▸ **TASK DETAILS**
Please give back, exactly as written, only the line containing "Uncheck Afficher les montants" and every line after it until the data below ends.

Stored items
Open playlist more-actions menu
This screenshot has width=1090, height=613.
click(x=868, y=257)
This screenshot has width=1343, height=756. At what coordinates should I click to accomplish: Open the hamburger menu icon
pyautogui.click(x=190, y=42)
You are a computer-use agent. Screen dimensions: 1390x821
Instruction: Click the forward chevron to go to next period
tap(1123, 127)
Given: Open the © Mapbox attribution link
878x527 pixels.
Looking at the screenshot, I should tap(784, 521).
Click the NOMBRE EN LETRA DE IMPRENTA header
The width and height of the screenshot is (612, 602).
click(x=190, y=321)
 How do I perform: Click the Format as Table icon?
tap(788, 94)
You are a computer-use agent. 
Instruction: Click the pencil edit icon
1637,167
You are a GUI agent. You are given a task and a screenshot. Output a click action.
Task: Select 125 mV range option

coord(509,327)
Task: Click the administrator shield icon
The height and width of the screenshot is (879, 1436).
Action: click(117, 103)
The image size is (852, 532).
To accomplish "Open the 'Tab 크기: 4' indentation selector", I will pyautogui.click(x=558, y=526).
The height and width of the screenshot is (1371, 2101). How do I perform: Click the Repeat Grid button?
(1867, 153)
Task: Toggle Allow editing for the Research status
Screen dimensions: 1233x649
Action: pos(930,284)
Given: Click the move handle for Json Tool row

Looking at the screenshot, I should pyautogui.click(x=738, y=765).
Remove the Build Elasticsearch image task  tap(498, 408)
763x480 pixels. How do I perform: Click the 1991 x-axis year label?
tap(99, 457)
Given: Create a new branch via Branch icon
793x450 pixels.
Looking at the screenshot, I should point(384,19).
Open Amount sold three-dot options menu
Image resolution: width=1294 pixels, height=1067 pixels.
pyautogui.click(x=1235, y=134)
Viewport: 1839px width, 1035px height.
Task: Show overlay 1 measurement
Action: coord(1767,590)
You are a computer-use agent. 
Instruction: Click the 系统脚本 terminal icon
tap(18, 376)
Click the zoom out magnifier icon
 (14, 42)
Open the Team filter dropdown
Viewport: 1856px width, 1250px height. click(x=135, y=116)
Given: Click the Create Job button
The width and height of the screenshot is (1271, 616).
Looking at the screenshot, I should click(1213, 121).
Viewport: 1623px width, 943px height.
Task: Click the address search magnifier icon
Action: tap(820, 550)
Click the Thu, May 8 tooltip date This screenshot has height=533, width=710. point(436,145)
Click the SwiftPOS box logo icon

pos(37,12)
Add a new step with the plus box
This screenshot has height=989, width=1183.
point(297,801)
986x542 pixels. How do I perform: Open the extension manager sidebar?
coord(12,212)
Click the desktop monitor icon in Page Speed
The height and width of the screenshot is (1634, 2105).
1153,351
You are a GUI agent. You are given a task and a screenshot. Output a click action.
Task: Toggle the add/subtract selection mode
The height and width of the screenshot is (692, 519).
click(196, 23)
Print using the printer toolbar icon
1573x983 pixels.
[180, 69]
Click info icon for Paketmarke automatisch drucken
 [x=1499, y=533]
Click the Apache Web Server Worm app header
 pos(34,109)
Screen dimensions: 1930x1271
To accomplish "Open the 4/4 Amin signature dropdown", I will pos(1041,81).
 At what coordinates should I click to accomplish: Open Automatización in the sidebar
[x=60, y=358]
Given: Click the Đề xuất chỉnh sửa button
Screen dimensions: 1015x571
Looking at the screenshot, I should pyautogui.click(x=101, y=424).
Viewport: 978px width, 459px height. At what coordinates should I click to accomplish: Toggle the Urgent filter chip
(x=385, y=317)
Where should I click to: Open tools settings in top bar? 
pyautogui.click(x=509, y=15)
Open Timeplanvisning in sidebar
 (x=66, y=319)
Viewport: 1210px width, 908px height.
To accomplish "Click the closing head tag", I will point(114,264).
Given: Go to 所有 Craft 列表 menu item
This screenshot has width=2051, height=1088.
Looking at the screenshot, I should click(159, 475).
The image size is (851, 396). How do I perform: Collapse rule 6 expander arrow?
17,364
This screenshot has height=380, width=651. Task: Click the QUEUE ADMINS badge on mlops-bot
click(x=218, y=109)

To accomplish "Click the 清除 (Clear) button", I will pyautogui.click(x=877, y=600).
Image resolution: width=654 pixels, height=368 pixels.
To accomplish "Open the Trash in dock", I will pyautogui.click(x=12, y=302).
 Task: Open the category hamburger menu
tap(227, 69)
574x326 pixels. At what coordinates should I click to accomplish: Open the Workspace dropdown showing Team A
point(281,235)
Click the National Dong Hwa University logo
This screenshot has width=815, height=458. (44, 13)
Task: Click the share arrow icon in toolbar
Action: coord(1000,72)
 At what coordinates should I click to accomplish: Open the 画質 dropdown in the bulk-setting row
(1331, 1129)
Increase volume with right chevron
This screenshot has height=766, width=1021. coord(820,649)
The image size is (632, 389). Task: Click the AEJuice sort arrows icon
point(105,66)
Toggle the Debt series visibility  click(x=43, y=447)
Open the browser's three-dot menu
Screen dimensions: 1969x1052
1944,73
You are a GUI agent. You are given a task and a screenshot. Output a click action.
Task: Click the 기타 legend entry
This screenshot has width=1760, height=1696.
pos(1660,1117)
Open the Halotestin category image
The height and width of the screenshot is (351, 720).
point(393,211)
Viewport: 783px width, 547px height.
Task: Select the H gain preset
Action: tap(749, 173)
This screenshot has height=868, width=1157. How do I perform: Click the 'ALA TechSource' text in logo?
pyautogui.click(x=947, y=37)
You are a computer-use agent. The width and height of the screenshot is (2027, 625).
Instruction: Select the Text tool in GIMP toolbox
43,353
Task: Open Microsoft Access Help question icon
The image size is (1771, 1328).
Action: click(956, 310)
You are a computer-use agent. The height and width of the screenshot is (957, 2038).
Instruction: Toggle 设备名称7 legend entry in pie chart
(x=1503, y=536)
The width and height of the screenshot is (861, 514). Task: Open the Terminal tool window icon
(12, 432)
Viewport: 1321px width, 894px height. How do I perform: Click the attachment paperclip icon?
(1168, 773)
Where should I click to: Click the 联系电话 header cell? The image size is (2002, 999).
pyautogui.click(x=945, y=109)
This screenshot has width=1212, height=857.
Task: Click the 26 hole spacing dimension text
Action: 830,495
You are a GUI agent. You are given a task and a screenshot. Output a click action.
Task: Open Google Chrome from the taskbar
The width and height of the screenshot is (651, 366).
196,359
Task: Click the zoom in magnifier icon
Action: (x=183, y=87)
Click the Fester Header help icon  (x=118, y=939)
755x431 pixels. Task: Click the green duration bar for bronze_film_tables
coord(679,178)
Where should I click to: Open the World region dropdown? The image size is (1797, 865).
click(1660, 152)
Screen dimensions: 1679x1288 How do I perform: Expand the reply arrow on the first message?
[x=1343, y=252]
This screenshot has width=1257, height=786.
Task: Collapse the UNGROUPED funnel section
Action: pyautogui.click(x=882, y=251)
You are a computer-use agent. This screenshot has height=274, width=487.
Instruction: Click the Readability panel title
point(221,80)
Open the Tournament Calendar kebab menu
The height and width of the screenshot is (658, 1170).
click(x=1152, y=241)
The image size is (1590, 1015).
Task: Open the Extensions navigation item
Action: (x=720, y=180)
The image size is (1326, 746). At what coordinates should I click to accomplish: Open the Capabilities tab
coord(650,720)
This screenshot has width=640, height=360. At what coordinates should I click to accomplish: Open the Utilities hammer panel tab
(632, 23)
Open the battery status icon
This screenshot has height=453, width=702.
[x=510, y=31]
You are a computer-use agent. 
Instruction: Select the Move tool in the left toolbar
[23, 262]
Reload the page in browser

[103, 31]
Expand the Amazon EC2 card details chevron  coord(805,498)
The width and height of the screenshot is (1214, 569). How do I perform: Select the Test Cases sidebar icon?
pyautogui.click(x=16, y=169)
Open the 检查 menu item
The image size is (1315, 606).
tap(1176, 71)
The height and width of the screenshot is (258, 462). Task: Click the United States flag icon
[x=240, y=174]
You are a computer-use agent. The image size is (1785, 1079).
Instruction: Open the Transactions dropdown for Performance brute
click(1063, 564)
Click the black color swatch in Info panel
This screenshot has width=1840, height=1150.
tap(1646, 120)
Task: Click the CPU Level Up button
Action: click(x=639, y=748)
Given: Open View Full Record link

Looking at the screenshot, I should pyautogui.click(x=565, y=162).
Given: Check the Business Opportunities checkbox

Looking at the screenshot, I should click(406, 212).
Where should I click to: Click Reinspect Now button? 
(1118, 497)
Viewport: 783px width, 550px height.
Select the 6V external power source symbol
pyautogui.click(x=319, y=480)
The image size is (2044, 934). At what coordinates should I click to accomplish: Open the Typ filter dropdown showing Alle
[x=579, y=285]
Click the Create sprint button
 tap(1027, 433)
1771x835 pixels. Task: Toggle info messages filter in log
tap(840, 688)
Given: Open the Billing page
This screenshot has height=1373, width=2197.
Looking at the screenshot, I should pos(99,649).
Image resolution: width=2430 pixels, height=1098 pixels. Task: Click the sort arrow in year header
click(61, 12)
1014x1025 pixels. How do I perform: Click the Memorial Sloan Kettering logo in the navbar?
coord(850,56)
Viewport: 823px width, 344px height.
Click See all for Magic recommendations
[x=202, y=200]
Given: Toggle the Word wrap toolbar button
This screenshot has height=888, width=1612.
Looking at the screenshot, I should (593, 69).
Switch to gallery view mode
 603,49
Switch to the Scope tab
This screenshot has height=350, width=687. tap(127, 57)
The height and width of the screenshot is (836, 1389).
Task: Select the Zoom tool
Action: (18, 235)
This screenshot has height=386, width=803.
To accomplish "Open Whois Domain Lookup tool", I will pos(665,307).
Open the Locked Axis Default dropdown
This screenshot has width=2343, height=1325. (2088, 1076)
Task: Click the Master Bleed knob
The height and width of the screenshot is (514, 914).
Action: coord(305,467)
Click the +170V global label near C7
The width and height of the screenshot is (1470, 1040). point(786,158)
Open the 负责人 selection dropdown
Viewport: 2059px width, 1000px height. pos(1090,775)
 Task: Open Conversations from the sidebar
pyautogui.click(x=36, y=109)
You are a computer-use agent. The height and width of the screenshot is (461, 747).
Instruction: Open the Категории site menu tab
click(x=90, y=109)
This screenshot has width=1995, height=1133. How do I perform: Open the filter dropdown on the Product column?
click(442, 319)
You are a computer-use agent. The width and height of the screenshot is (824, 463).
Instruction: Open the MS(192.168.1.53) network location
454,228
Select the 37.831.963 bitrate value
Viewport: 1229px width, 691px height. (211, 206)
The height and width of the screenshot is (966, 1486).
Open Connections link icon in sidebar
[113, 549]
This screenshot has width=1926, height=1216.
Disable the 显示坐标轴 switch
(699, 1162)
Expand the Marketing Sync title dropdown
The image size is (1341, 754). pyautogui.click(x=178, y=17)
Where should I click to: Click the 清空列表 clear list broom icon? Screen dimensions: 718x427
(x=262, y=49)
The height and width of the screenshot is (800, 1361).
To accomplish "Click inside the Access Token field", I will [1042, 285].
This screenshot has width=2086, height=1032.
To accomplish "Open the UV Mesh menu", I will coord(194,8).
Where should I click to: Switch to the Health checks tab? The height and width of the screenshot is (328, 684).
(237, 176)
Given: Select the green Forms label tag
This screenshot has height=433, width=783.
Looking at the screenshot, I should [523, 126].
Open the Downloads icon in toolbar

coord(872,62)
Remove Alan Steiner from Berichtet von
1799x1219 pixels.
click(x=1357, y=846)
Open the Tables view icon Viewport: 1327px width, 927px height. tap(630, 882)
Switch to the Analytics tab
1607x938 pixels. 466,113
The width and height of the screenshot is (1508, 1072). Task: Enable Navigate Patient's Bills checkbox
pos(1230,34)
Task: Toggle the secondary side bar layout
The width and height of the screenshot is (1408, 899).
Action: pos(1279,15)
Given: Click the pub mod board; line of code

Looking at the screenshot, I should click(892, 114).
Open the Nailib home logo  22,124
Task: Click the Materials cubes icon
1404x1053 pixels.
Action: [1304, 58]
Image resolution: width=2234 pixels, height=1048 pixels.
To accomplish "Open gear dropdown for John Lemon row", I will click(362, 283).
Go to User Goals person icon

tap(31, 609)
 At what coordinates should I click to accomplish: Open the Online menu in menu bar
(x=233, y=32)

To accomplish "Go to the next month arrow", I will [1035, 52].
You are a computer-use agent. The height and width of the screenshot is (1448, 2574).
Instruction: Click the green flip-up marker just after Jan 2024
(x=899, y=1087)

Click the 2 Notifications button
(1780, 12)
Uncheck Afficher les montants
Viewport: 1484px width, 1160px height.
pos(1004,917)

▸ **REPLY TO THE EXERCISE**
Uncheck Afficher les montants
Viewport: 1484px width, 1160px height.
pos(1004,917)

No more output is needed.